EXERCÍCIOS PROPOSTOS =>
**1)** Segundo o trecho, quem escreveu a dramaturgia de Moi Lui e em que obra ela se inspirou?
**2)** Indique todas as linhas dos registros que contêm a palavra "Click".

TRECHO =>

Ana Kfouri em Primeiro Amor. Foto: Dalton Valerio.

CASSIANA: Eu me lembro de um momento da peça em que você se levanta. É um corte violento, parece que você vai sair andando, não sei… (risos)

ANA: Sim. A platéia parece que sente medo de mim nessa hora. (risos) Houve uma longa discussão entre o Antonio Guedes e eu a respeito dessa levantada. Na verdade, eu não queria me levantar, de jeito nenhum (risos), mas para cada argumento que eu tinha, o diretor acabava por me dar outro ainda mais convincente de que eu deveria fazer desse modo. Ele estava totalmente convicto de que eu deveria me levantar. Ficou assim e as pessoas parecem gostar, sempre mencionam esse momento e eu fico feliz que funcione.

CASSIANA: Qual a diferença na composição da dramaturgia em cada uma das peças?

ANA: A diferença é que Primeiro Amor é a novela do Beckett. Sem tirar nem por. E ela deve ser montada dessa maneira, pois é a única narrativa de Beckett em que não há problemas na hora de obter os direitos, porque é curta. Ela é montada no mundo inteiro, embora haja restrições, pois ele não permitem “cena”, e sim “leitura”. A dramaturgia é o texto do Beckett na íntegra. E a dramaturgia de Moi Lui já é outra coisa. A Bebel [Isabel Cavalcanti] que escreveu, inspirada no Molloy. Eu gosto muito da maneira como ela concebeu a dramaturgia (os recortes que ela elegeu do Molloy) e também de como ela conduziu a cena. Uma conquista que foi se dando aos poucos, durante os ensaios, e resultou em algo muito singular. O universo de Beckett está ali, dialogando ao mesmo tempo com toda a experiência dela e com a nossa. E adoro o nome, Moi Lui, porque traz esse jogo sonoro; traz o nome do Molloy e brinca com a primeira e a terceira pessoa como se dá no francês.

CASSIANA: E como foi fazer trabalhos concebidos de maneira tão diferentes, no que diz respeito à dramaturgia?

ANA: É muito legal estar fazendo essas duas peças. Primeiro eu fiquei muito assustada. Mas tinha que dar conta dessa minha invenção. Quando comecei ensaiar Moi Lui, eu já tinha estreado Primeiro Amor, estava em cartaz, foi difícil, pois são textos muitos intensos, que exigem muito do ator. Mas aí eu comecei a entender cada um e percebi que são corpos totalmente diferentes. São duas peças em que me sinto totalmente no universo de Beckett e, que, entretanto, são completamente distintas. Enquanto em Primeiro Amor tem um espaço me apertando, como o Antonio Guedes concebeu, e que é muito legal, com aquelas arquibancadas quase me encurralando; em Moi Lui há a criação de um isolamento, de um certo abandono no espaço, um alargamento do espaço, que é muito interessante. Em Primeiro Amor, eu fico sentada direto falando, sinto muito essa coisa da contenção, desse enfrentamento, dessa aridez, ainda que tenha humor também ali. No Moi Lui eu ando, fico sentada de costas, deito, tomo água, e há também uma coisa muito forte dessa questão corpórea, que eu fui compreendendo aos poucos, que é um corpo abandonado.

REGISTROS FORNECIDOS =>
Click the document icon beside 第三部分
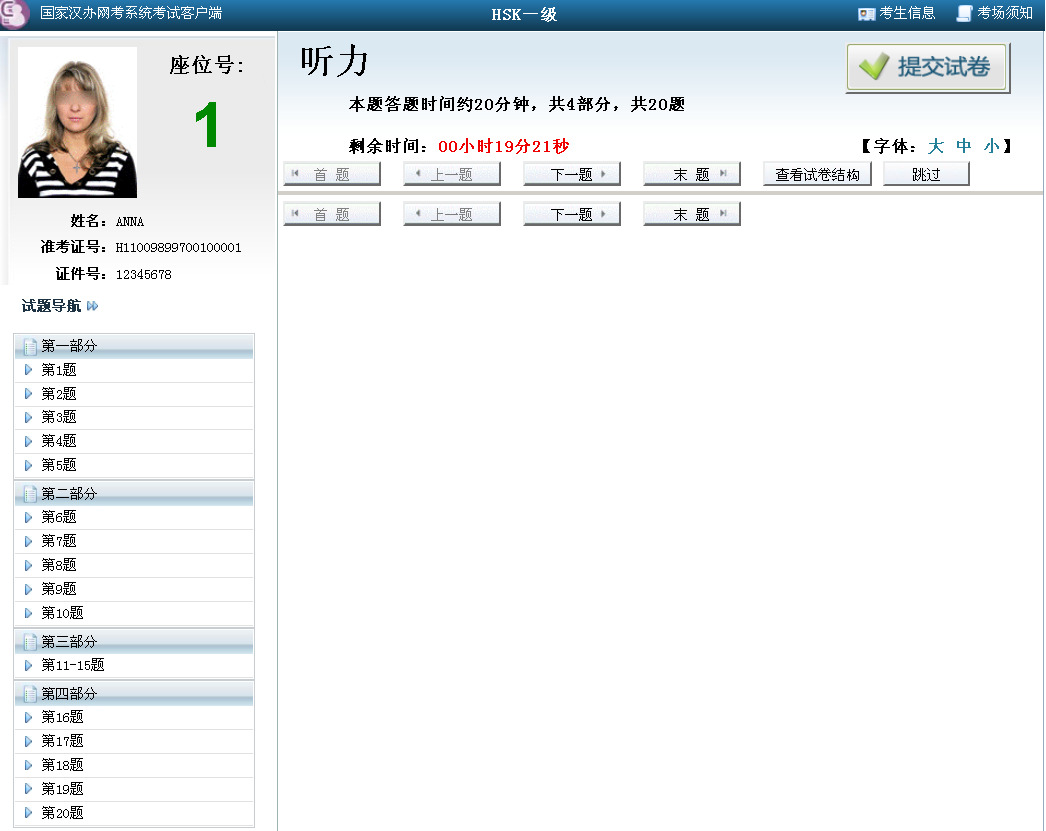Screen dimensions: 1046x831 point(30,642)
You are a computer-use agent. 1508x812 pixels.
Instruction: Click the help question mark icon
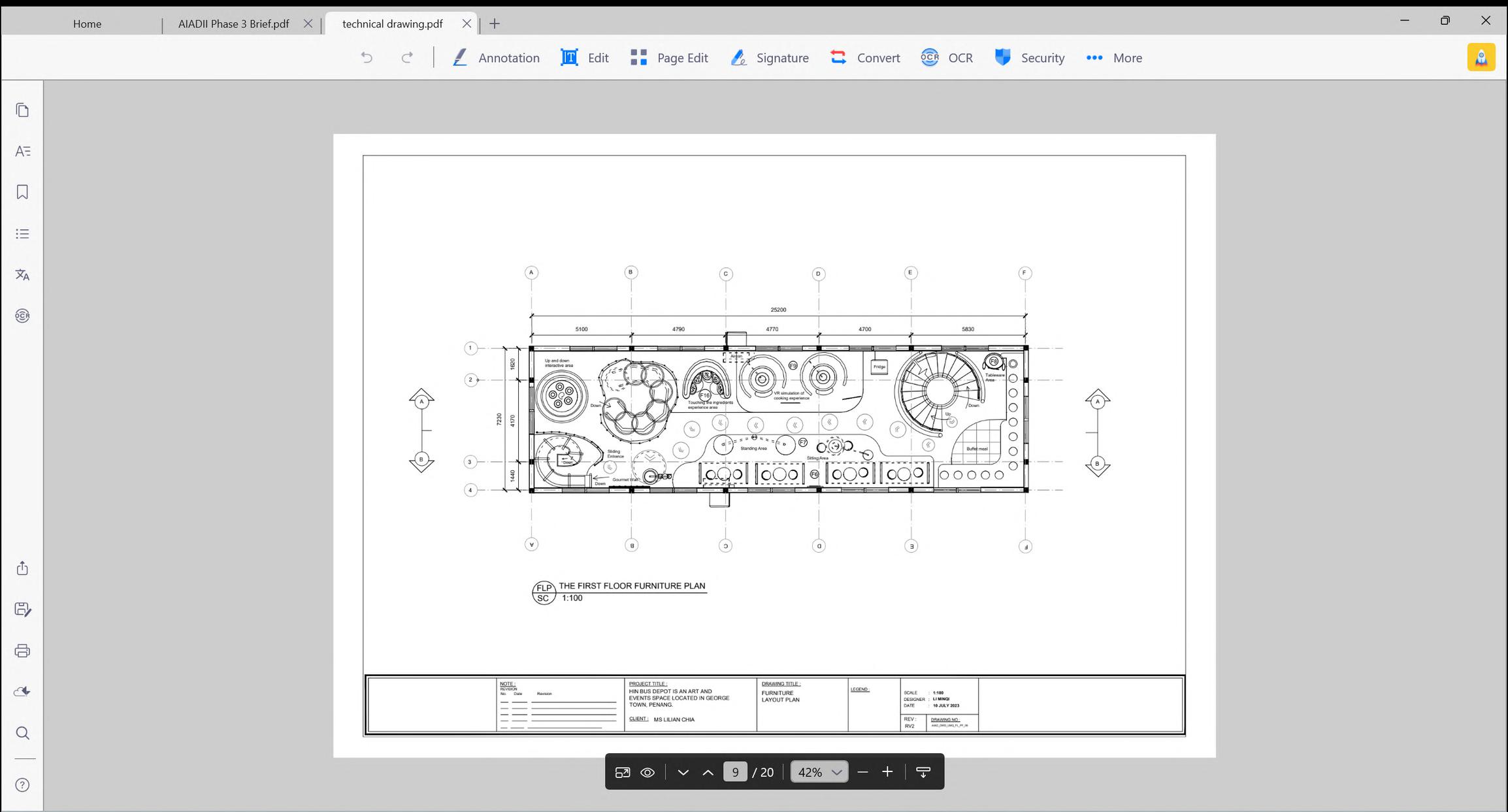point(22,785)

RESPOSTAS DOS EXERCÍCIOS =>
**1)** Bebel (Isabel Cavalcanti), inspirada no Molloy.

**2)**
Click the document icon beside 第三部分
Instruction: Click the help question mark icon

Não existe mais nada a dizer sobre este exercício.